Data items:
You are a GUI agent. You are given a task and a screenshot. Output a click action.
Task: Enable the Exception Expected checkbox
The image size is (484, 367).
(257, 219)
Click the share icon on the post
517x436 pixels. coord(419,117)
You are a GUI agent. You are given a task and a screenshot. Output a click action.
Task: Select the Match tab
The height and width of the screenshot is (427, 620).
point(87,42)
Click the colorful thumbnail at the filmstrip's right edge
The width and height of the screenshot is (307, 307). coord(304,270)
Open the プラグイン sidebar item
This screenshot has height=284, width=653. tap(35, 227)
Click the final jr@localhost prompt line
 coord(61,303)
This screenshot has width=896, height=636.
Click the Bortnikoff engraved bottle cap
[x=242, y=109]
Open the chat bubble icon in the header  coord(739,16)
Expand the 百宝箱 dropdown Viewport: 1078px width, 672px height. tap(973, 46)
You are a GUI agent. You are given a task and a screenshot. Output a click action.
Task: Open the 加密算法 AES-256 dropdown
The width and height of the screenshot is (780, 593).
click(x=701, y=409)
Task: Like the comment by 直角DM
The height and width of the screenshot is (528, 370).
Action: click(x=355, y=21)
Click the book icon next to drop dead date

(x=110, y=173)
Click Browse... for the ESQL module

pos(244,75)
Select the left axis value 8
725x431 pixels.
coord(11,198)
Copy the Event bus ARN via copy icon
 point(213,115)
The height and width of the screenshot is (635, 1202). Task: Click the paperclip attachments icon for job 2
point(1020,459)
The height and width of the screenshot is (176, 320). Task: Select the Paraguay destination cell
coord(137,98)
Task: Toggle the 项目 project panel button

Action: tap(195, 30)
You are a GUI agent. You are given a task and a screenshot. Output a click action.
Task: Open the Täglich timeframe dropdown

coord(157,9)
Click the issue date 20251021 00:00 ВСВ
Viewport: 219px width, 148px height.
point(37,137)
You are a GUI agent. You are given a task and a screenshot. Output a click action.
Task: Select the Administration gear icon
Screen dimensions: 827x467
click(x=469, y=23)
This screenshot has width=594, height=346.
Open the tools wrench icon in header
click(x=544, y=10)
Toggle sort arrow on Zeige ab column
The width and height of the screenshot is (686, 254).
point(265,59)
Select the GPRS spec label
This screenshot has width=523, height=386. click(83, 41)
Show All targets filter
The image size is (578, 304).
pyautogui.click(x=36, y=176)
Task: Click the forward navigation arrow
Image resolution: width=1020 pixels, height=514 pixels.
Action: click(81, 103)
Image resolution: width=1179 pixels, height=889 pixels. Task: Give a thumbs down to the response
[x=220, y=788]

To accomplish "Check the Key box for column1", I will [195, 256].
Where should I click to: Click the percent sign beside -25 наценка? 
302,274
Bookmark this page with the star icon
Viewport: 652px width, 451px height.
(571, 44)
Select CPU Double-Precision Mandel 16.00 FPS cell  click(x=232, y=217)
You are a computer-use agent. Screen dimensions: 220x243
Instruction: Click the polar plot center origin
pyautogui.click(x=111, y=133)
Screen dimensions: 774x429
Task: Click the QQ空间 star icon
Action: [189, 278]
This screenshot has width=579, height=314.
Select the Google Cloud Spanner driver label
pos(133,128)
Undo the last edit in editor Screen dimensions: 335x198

■ Aim of the task
Starting from the line holding "Select the Google Cloud Spanner driver label", restate the remaining lines of the data word for word, including the last.

■ Written response
Select the Google Cloud Spanner driver label
pos(133,128)
Undo the last edit in editor Screen dimensions: 335x198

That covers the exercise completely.